Aus der Kategorie »just tools«

Menschen benutzen Computer. Früher™ musste man dazu Befehle kennen, die man in die Tastatur tippte und auf die der Computer hoffentlich so reagierte, wie man das wollte.
Dann erfand jemand die graphische Benutzeroberfläche und angeblich wurde alles viel leichter. (Wer ein bisschen hinter dieser Oberfläche mal darüber nachdenken mag ob wirklich alles leichter wurde, dem kann ich nur noch einmal dieses Buch ans Herz legen.)

Wir hier – und mit diesem „Wir“ meine ich alle Menschen, die täglich und auch gerne am Rechner sitzen, die sich einen Rechner gerne so einrichten, das sie ihn möglichst effektiv bedienen können – wissen irgendwie, dass eine Benutzeroberfläche nur … – eben eine Oberfläche ist. Dass Oberflächen sich ändern können.

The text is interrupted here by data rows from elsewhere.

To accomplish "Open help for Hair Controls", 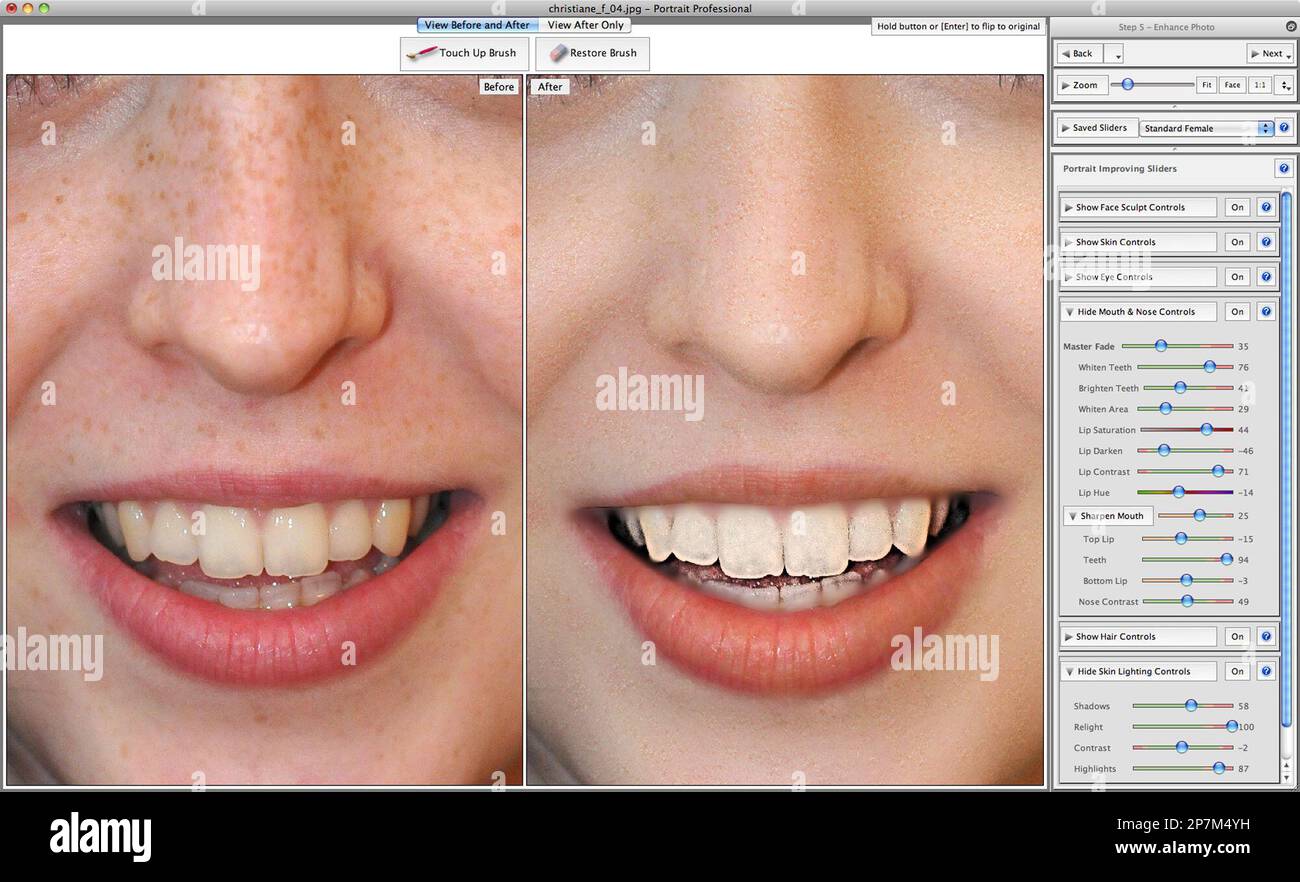I will (1266, 636).
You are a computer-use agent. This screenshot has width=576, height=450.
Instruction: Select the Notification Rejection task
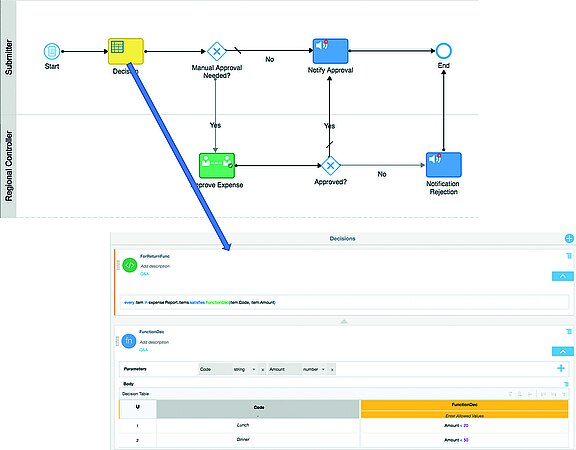pyautogui.click(x=443, y=165)
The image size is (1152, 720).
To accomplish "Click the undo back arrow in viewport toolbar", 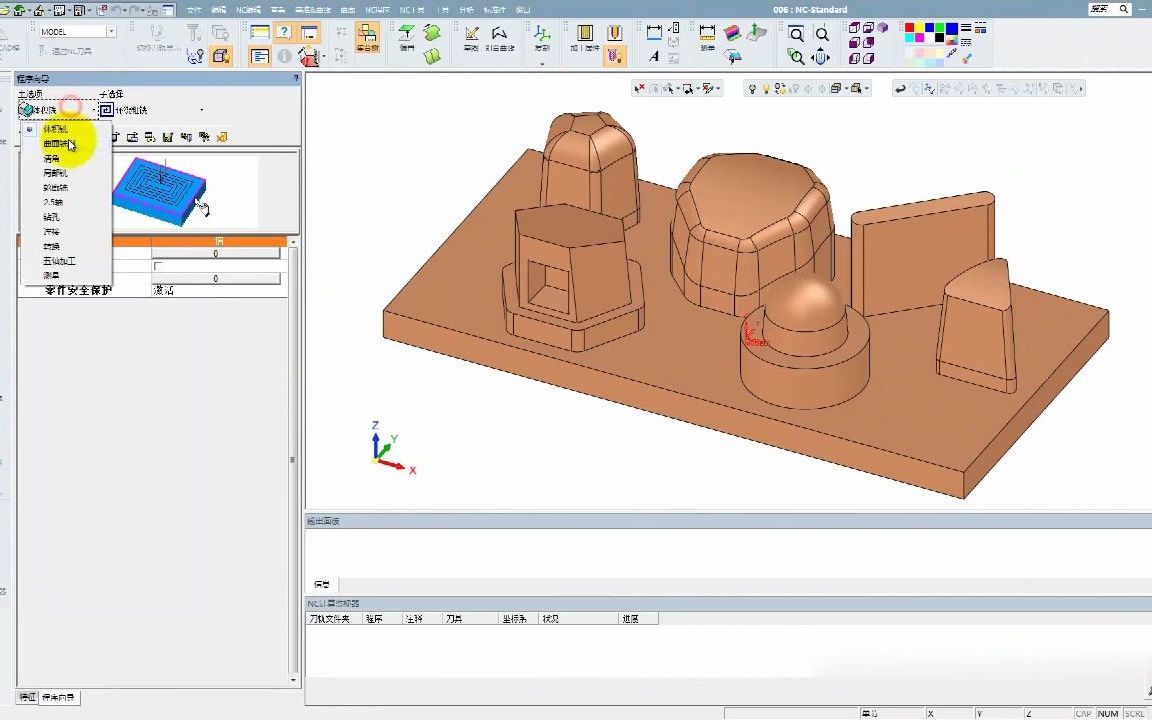I will click(900, 89).
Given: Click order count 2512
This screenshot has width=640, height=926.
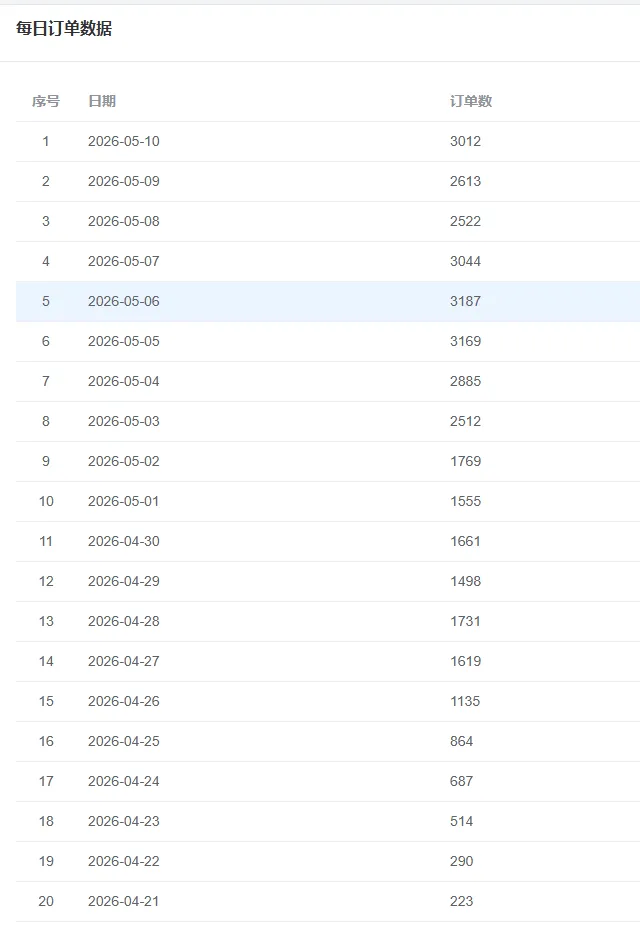Looking at the screenshot, I should (465, 421).
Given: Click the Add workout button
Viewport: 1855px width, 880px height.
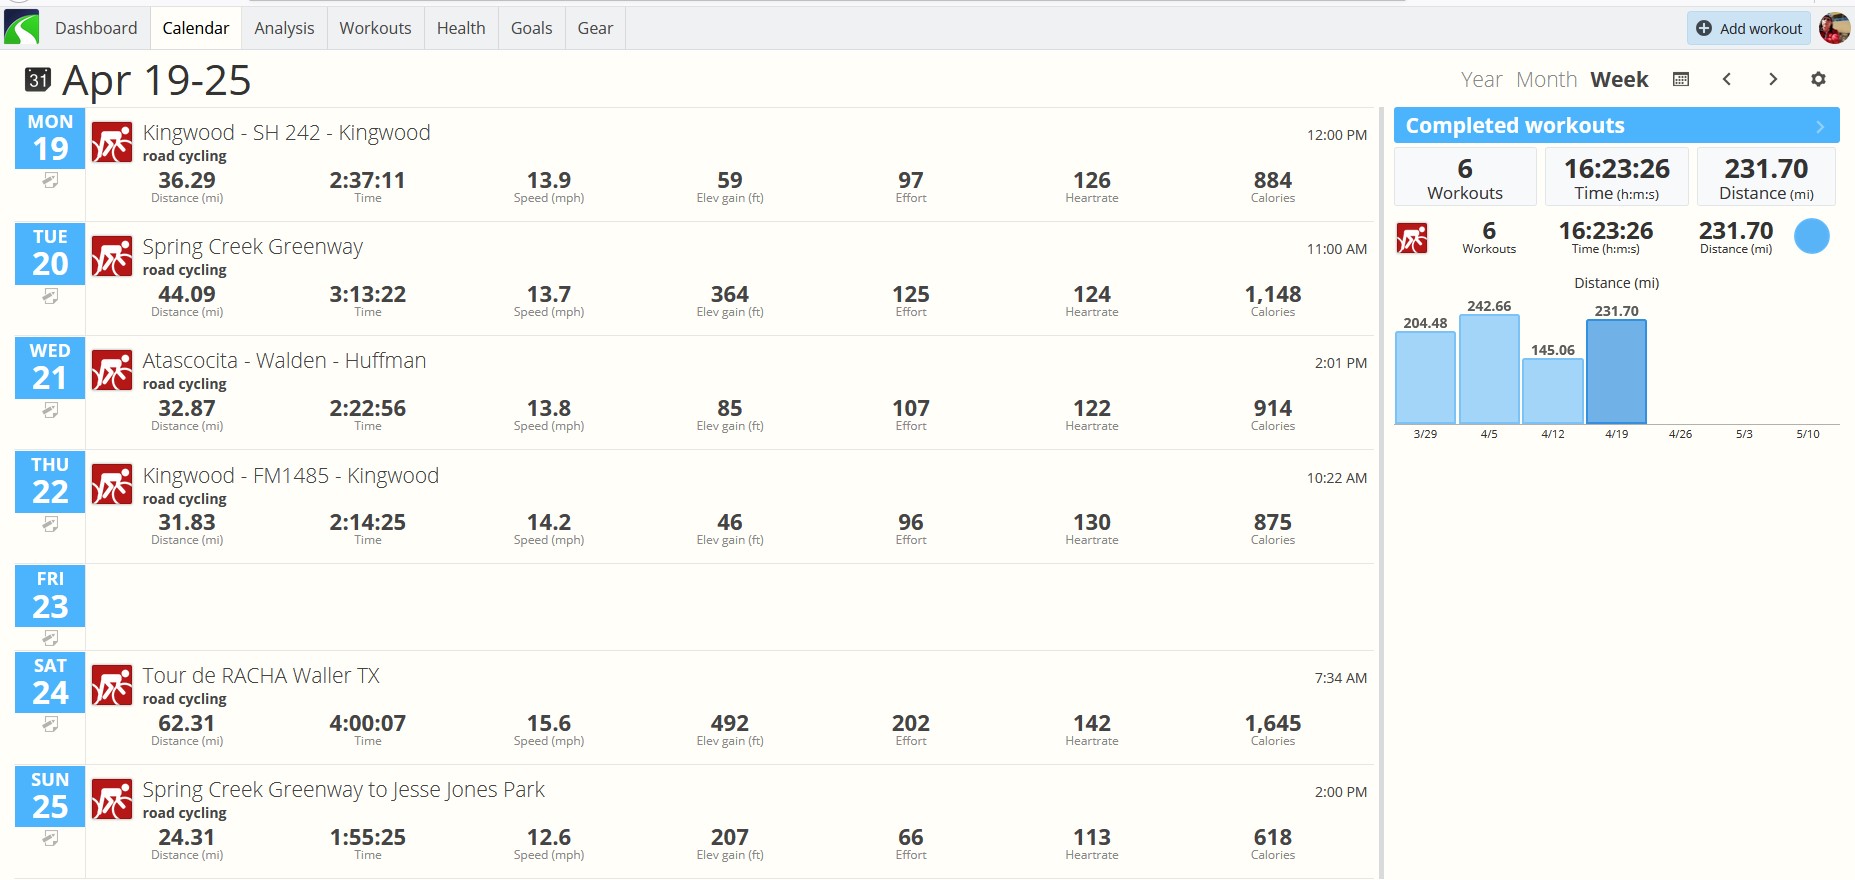Looking at the screenshot, I should 1749,28.

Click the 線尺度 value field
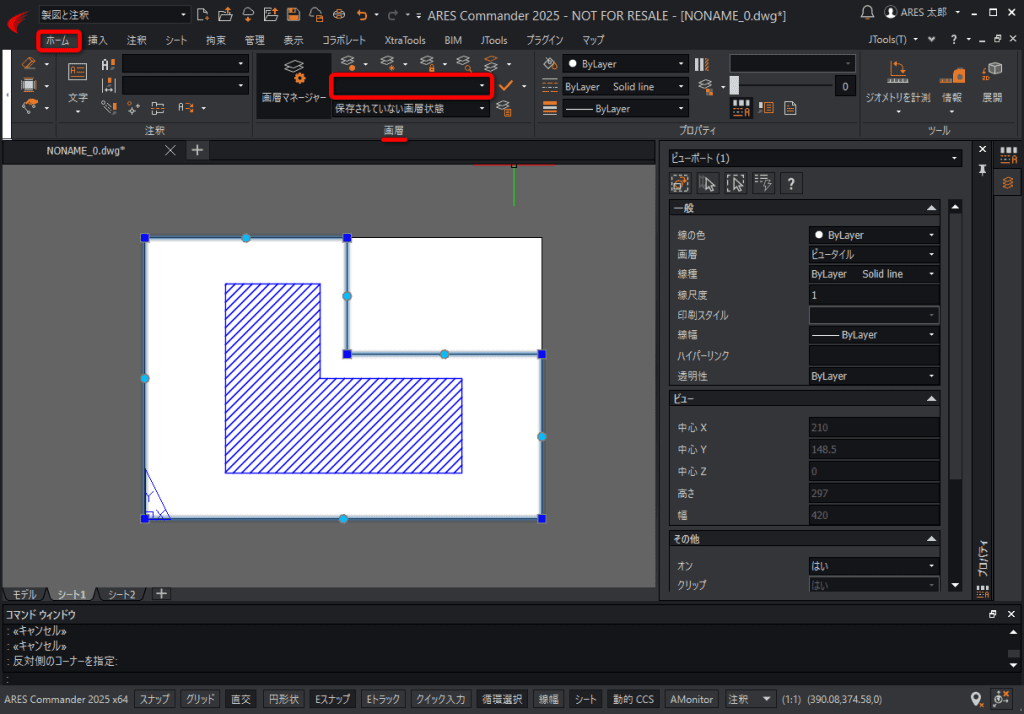click(874, 295)
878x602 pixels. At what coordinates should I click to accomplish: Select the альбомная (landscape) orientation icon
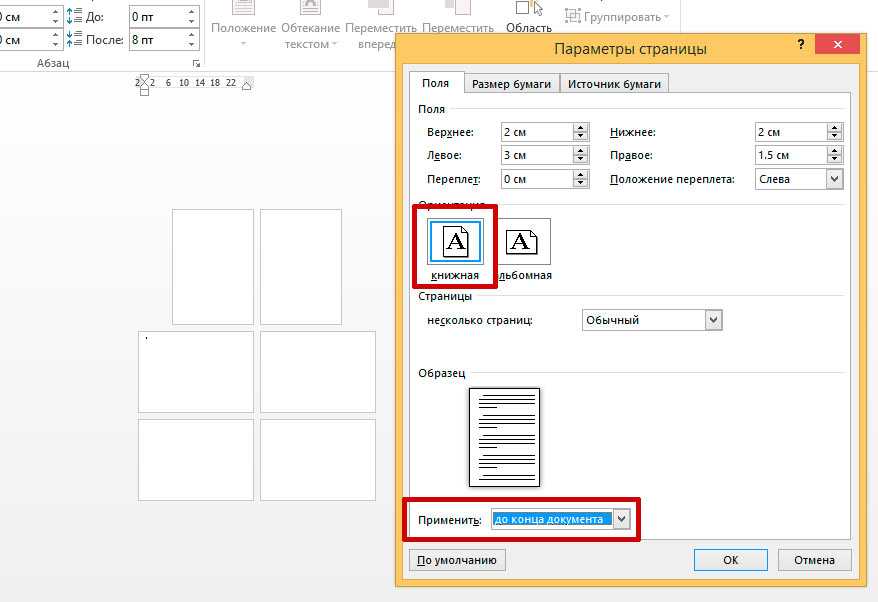[522, 243]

In der Welt der Normal-User sieht das wohl eher so aus: Der eine hat sich ein eigenes Foto als Desktop-Hintergrund eingerichtet, der nächste hat das XP-Blau gegen das XP-Silber getauscht oder sogar ein anderes Theme eingerichtet. Die wenigsten spielen mit irgendwelchen Programmen, die das Aussehen komplett ändern. (Ich schon.)

Dass diese Spielereien wirklich verwirren können habe ich letztens wieder fast schmerzlich erfahren:
Ich ertrage ja das Standard XP-Aussehen nicht und so ist einer der ersten instinktiven Handlungen bei einer Neuinstallation ja zumindest mal der silberne Skin. Oder, wenn ich den Menschen mag und ihm was schönes antun will auch die Installation des Zune-Themes.
Letztens hatte ich mal wieder ein Laptop eingerichtet – aber da kam jetzt vom Besitzer die Rückmeldung, er fände sich nicht mehr zurecht. Das sei ja jetzt alles schwarz, da fände er die Sachen nicht mehr.

„Wieder was gelernt“, hab ich gedacht, habe geseufzt und wieder auf Bonbon-blau umgestellt. Das war dann richtig und ich wurde bedankt und durfte wieder gehen.